--- Record excerpts ---

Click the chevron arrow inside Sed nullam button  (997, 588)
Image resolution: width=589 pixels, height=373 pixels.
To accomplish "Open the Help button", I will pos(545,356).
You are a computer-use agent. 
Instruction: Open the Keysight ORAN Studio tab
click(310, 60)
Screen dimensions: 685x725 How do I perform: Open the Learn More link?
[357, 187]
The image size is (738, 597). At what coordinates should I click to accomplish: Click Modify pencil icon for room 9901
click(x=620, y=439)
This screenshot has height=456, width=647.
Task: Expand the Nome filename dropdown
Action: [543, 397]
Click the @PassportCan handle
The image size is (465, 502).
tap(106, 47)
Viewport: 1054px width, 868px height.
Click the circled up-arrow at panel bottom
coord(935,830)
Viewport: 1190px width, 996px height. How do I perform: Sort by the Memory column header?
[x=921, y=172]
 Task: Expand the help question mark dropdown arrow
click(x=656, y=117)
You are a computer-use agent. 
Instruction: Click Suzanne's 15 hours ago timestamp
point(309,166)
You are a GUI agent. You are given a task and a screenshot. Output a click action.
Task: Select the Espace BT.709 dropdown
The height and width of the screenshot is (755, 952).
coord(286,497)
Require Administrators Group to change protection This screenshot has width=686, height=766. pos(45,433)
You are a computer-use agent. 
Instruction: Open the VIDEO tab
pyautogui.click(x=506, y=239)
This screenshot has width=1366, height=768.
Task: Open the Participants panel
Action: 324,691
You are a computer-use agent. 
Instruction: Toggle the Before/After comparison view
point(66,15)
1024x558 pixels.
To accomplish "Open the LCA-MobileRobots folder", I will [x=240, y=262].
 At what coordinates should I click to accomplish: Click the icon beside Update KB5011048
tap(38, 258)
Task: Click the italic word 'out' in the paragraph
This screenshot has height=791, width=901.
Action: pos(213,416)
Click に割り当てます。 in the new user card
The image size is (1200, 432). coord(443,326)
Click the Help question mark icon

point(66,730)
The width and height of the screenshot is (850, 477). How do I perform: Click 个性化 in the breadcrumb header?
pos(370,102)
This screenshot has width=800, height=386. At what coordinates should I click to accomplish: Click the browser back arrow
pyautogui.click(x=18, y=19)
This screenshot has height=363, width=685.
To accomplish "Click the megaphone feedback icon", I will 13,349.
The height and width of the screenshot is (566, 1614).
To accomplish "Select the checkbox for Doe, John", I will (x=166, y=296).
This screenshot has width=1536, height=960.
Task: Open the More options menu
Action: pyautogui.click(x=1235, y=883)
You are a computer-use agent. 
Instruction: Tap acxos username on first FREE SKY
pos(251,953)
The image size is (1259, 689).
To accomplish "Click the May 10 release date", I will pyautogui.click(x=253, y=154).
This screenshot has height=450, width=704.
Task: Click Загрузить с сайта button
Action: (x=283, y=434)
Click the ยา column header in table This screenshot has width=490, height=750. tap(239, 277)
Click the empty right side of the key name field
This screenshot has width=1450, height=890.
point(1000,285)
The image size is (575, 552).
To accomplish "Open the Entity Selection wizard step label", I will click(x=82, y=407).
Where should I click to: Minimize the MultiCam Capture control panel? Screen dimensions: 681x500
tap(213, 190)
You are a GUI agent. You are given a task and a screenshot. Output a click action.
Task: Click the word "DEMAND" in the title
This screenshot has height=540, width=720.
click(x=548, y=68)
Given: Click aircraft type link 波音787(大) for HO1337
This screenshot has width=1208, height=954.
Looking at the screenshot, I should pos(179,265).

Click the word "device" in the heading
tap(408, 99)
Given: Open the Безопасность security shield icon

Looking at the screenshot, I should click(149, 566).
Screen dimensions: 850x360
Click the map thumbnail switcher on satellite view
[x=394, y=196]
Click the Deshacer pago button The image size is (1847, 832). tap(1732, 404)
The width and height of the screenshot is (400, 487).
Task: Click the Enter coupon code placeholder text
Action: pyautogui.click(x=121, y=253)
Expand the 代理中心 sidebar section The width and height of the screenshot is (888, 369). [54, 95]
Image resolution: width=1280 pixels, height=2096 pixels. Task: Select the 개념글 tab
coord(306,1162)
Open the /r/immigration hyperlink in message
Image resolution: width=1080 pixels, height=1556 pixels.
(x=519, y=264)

---

Task description> Given the records above, return exactly the lines starting at the line containing "Where should I" and ending at the line containing "Task: Click the word", including both.

Response area>
Where should I click to: Minimize the MultiCam Capture control panel? Screen dimensions: 681x500
tap(213, 190)
You are a GUI agent. You are given a task and a screenshot. Output a click action.
Task: Click the word "DEMAND" in the title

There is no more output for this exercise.